■ **Supplied passage**:

┌──

Looking to AI to understand how we learn
Two parallel quests to understand learning — in machines and in our own heads — are converging in a small group of scientists who think that artificial intelligence may hold an answer to the deep-rooted mystery of how our brains learn.
Why it matters: If machines and animals do learn in similar ways — still an open question among researchers — figuring out how could simultaneously help neuroscientists unravel the mechanics of knowledge or addiction, and help computer scientists build much more capable AI.
The big picture: For decades, researchers compared human and machine learning and largely rejected the notion that they are closely linked.
- At the center of the question is the credit-assignment problem: the enigma of how the brain knows which parts of itself need to change in order to better accomplish a task.
- In AI, a major method for credit assignment is known as error backpropagation.
- After backprop fueled major advances in AI image recognition, some scientists started revisiting whether the brain could be doing something similar.
"There is a big undercurrent in neuroscience [saying] we should go back to neural networks," says Konrad Kording, a neuroscientist at UPenn, referring to a reigning AI technique that relies on backprop.

└──

■ **Provided data**:

┌──

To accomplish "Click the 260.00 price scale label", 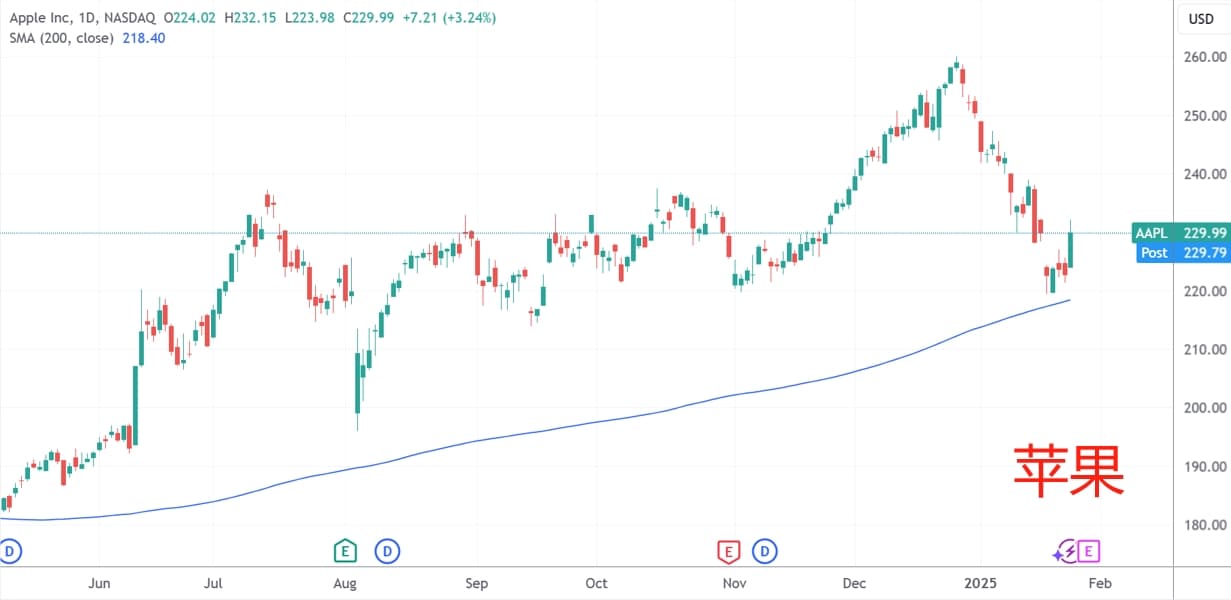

└──

■ **Exercise description**:
Reproduce the article on looking to AI to understand how we learn in full, word for word.

■ **Solved exercise**:
Looking to AI to understand how we learn
Two parallel quests to understand learning — in machines and in our own heads — are converging in a small group of scientists who think that artificial intelligence may hold an answer to the deep-rooted mystery of how our brains learn.
Why it matters: If machines and animals do learn in similar ways — still an open question among researchers — figuring out how could simultaneously help neuroscientists unravel the mechanics of knowledge or addiction, and help computer scientists build much more capable AI.
The big picture: For decades, researchers compared human and machine learning and largely rejected the notion that they are closely linked.
- At the center of the question is the credit-assignment problem: the enigma of how the brain knows which parts of itself need to change in order to better accomplish a task.
- In AI, a major method for credit assignment is known as error backpropagation.
- After backprop fueled major advances in AI image recognition, some scientists started revisiting whether the brain could be doing something similar.
"There is a big undercurrent in neuroscience [saying] we should go back to neural networks," says Konrad Kording, a neuroscientist at UPenn, referring to a reigning AI technique that relies on backprop.